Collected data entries
# # # # # # #
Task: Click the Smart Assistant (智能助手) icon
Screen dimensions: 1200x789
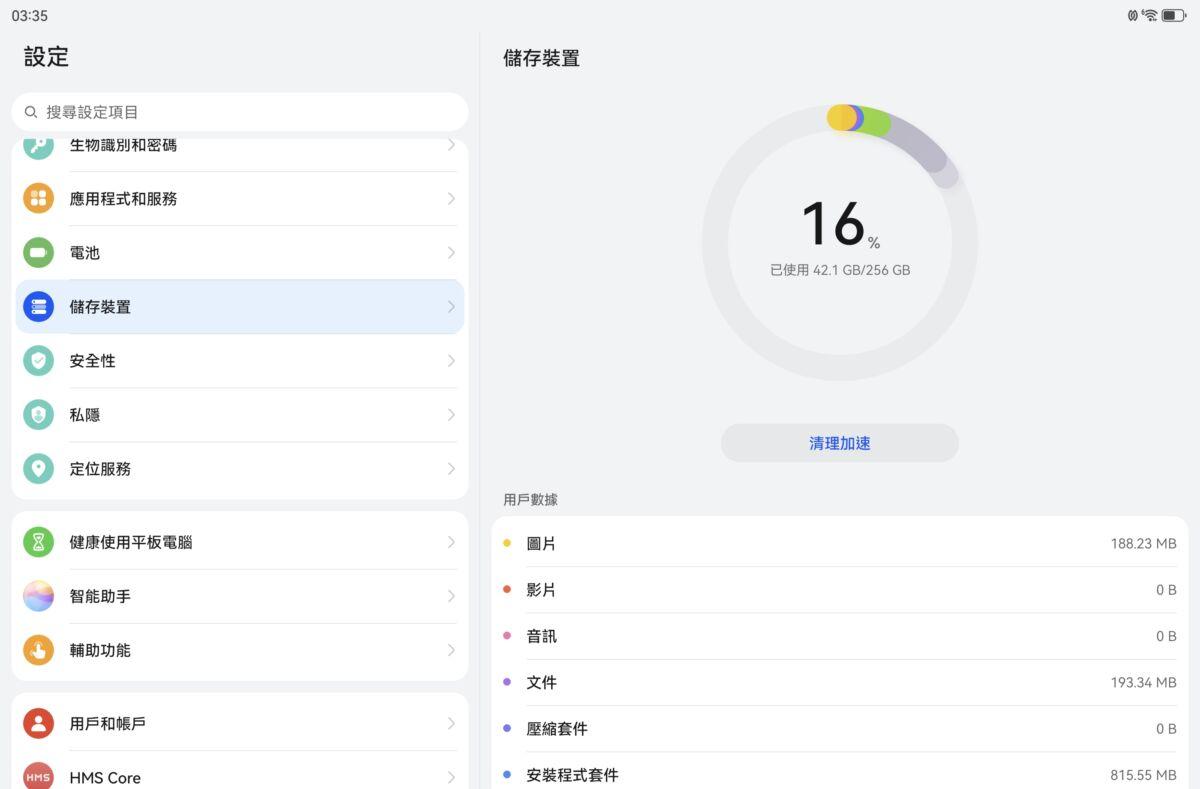Action: [x=38, y=596]
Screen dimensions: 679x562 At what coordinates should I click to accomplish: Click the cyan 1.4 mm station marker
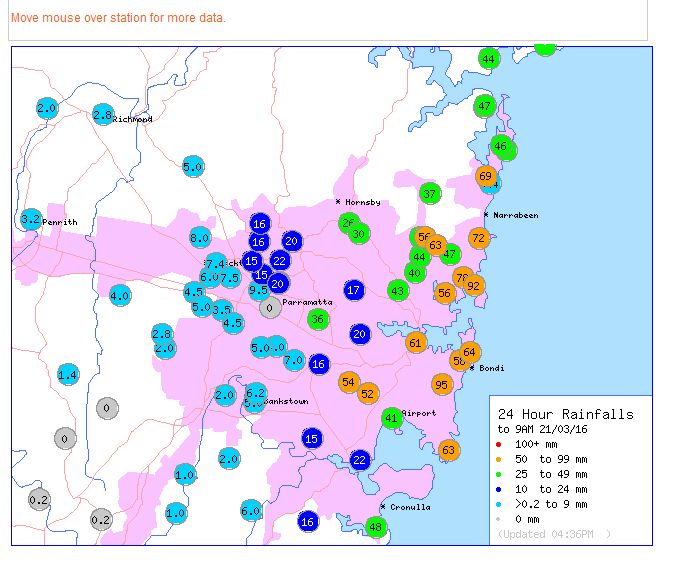coord(68,375)
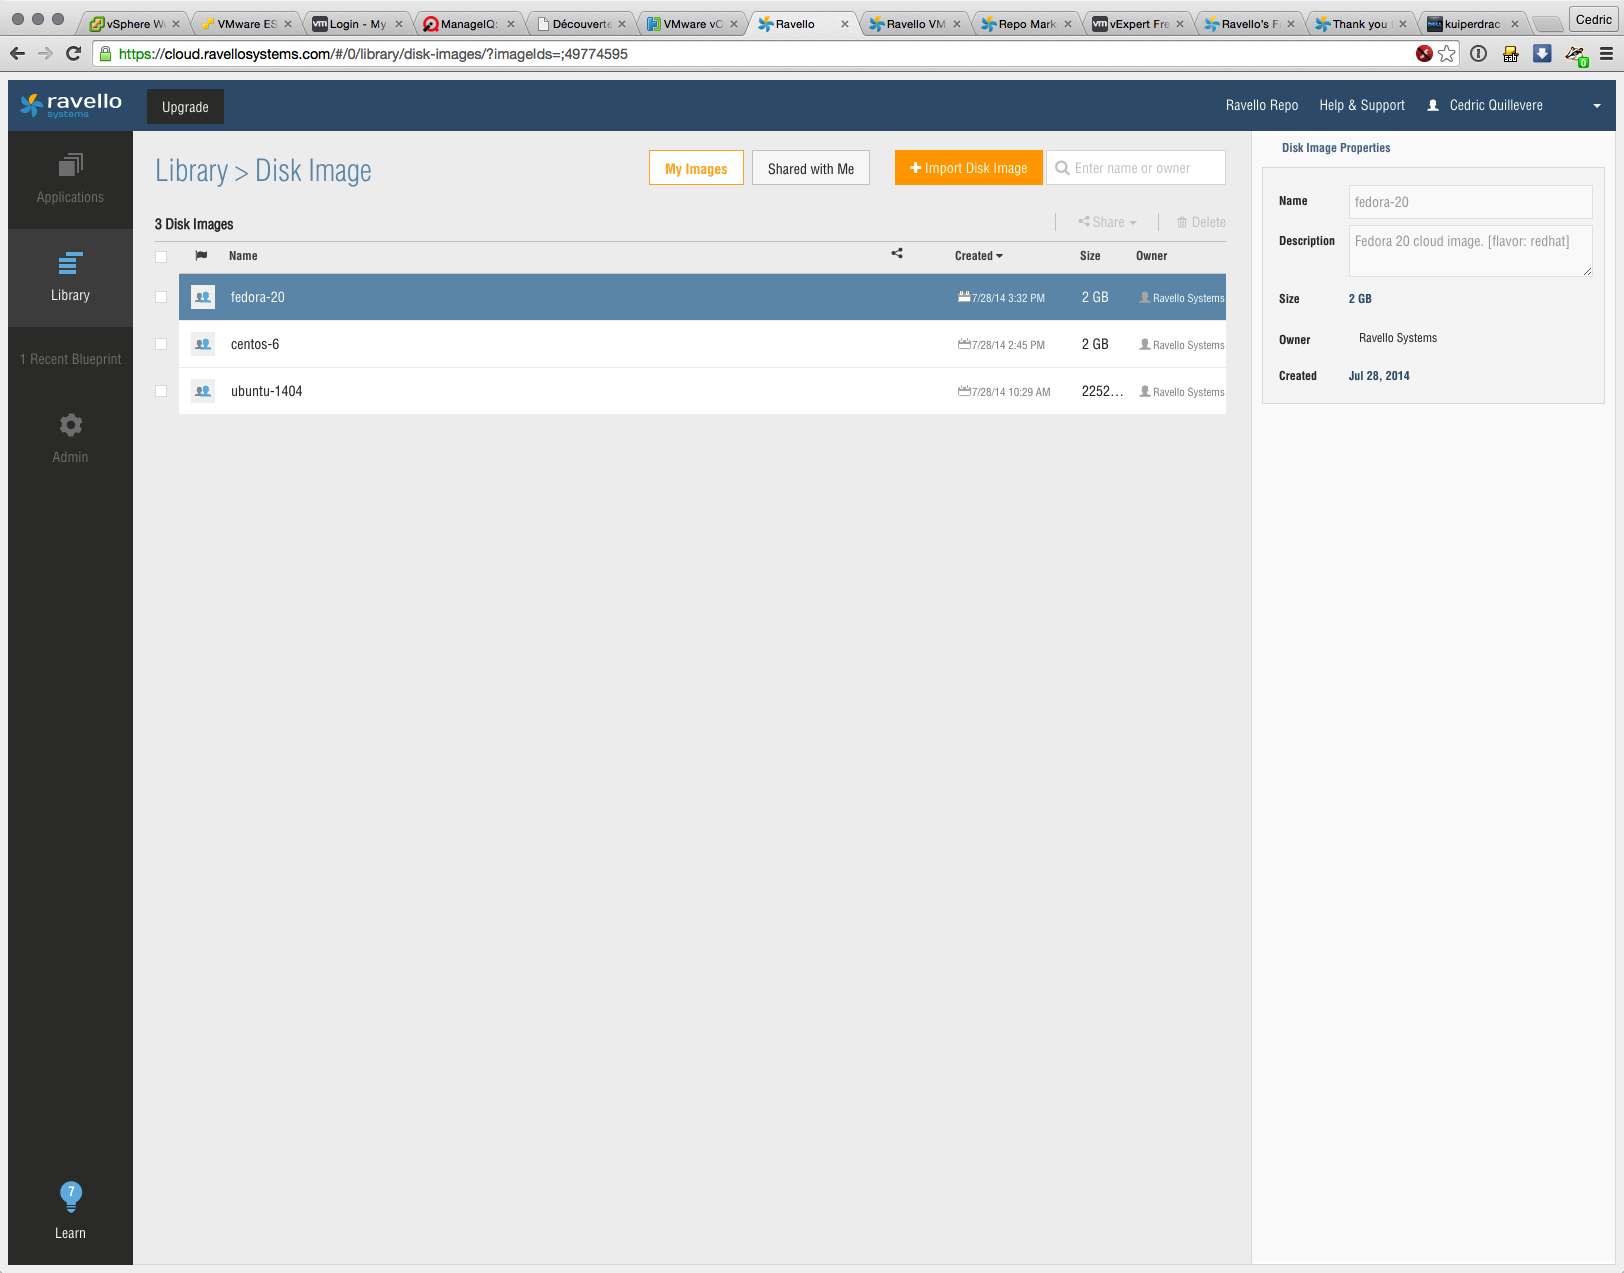1624x1273 pixels.
Task: Click the flag column header icon
Action: (201, 256)
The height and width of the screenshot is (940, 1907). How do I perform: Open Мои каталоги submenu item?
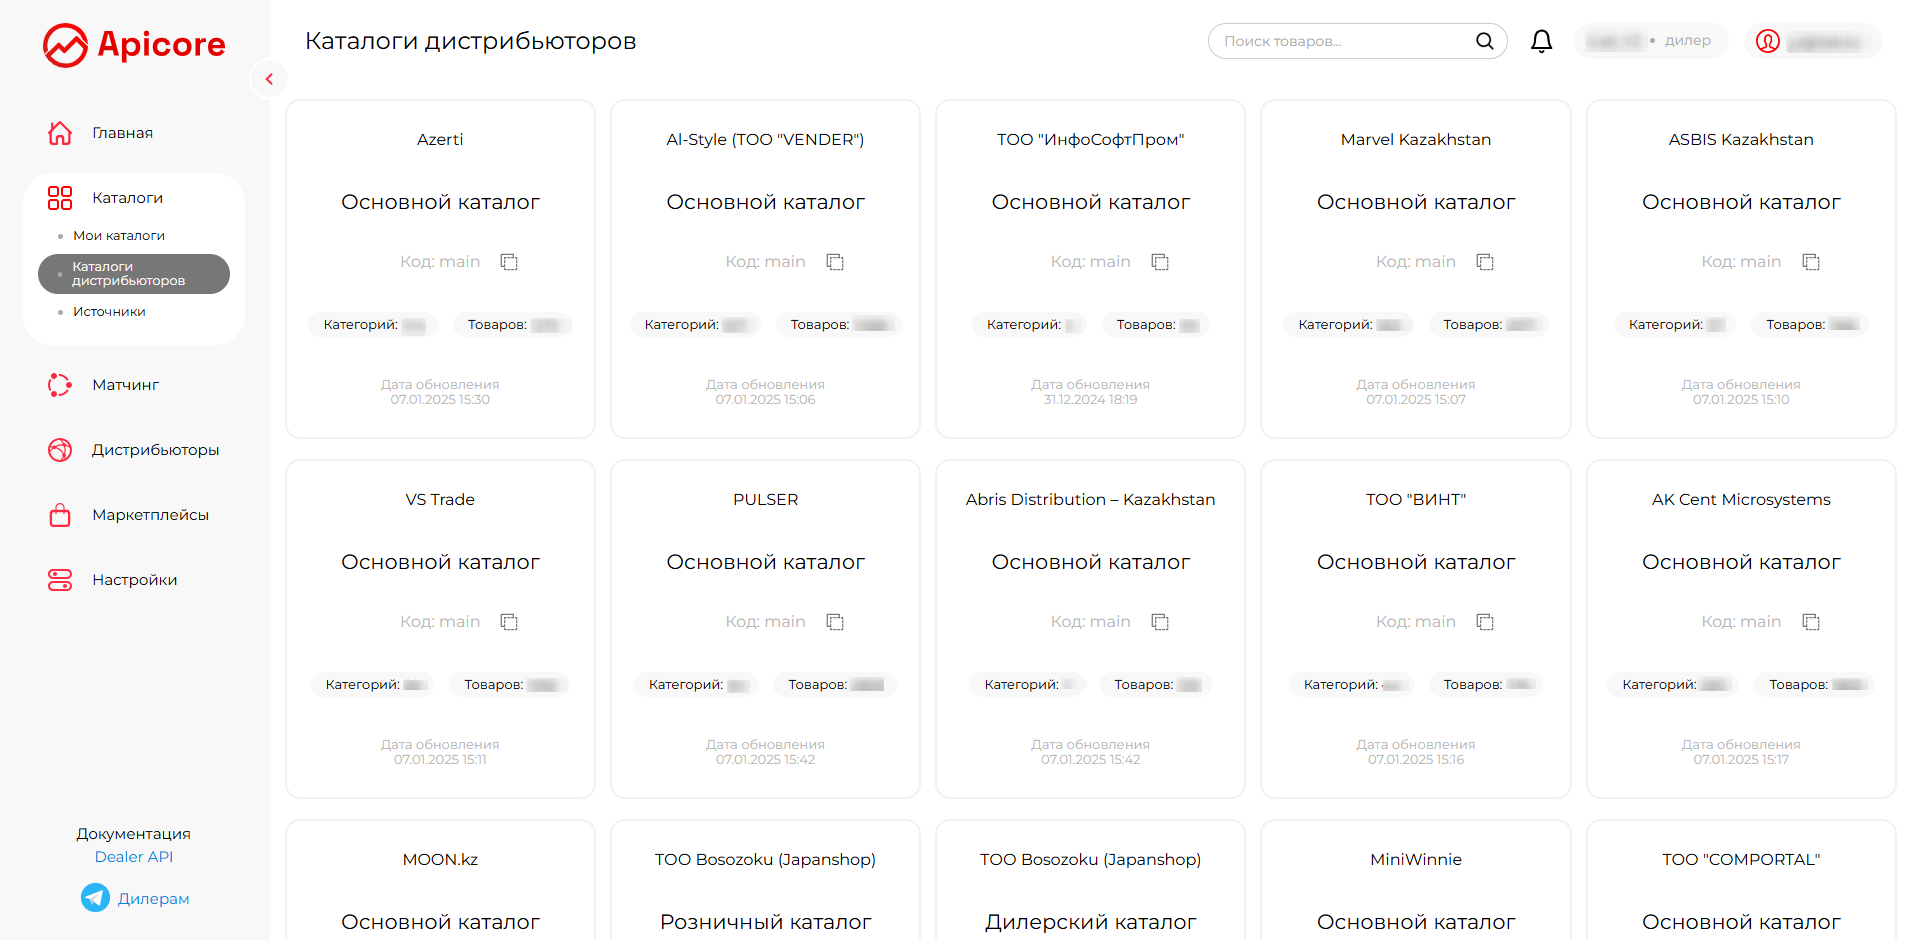[x=119, y=236]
# # # # # # #
WORK TO BE COMPLETED
Write out the records once more, word for word, though without the pictures they contain.

ANSWER BELOW
Task: Click the Smart Assistant (智能助手) icon
Screen dimensions: 1200x789
Action: [x=38, y=596]
Screen dimensions: 679x562 At what coordinates should I click to accomplish: Click the cyan 1.4 mm station marker
coord(68,375)
1624x1273 pixels.
Task: Click the flag column header icon
Action: (201, 256)
The height and width of the screenshot is (940, 1907). How do I perform: Open Мои каталоги submenu item?
[x=119, y=236]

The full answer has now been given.